— OBJECTIVE —
Please copy out the records below, from the line that contains "Task: Filter by" up to and including the line that contains "Action: click(46, 24)", reproducing each line as it stands.

— DATA IN THIS EXERCISE —

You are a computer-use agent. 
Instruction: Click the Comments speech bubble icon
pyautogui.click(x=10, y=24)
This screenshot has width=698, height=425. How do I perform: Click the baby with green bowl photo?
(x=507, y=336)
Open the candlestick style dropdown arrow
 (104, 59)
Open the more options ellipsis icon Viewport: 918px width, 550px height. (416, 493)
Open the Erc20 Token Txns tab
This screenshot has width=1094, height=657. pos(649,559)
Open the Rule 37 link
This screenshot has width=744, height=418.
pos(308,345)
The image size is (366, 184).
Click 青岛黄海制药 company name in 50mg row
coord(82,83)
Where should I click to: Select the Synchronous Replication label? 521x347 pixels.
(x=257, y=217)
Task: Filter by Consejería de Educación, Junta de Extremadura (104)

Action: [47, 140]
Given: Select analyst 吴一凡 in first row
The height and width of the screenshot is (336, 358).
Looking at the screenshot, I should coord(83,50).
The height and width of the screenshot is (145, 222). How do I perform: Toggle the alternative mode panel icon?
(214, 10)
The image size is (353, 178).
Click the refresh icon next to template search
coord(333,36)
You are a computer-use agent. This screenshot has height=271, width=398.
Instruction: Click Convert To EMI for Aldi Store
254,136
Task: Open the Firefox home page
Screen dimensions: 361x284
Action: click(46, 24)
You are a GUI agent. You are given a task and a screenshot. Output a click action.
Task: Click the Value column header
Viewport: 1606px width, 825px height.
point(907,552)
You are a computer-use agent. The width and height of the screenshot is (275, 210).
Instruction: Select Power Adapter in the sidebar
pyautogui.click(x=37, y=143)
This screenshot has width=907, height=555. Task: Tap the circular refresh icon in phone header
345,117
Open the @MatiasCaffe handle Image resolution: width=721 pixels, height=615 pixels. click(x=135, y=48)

— FULL ANSWER —
Task: Filter by Consejería de Educación, Junta de Extremadura (104)

Action: [47, 140]
Given: Select analyst 吴一凡 in first row
The height and width of the screenshot is (336, 358).
Looking at the screenshot, I should coord(83,50).
The height and width of the screenshot is (145, 222). How do I perform: Toggle the alternative mode panel icon?
(214, 10)
The image size is (353, 178).
Click the refresh icon next to template search
coord(333,36)
You are a computer-use agent. This screenshot has height=271, width=398.
Instruction: Click Convert To EMI for Aldi Store
254,136
Task: Open the Firefox home page
Screen dimensions: 361x284
Action: click(46, 24)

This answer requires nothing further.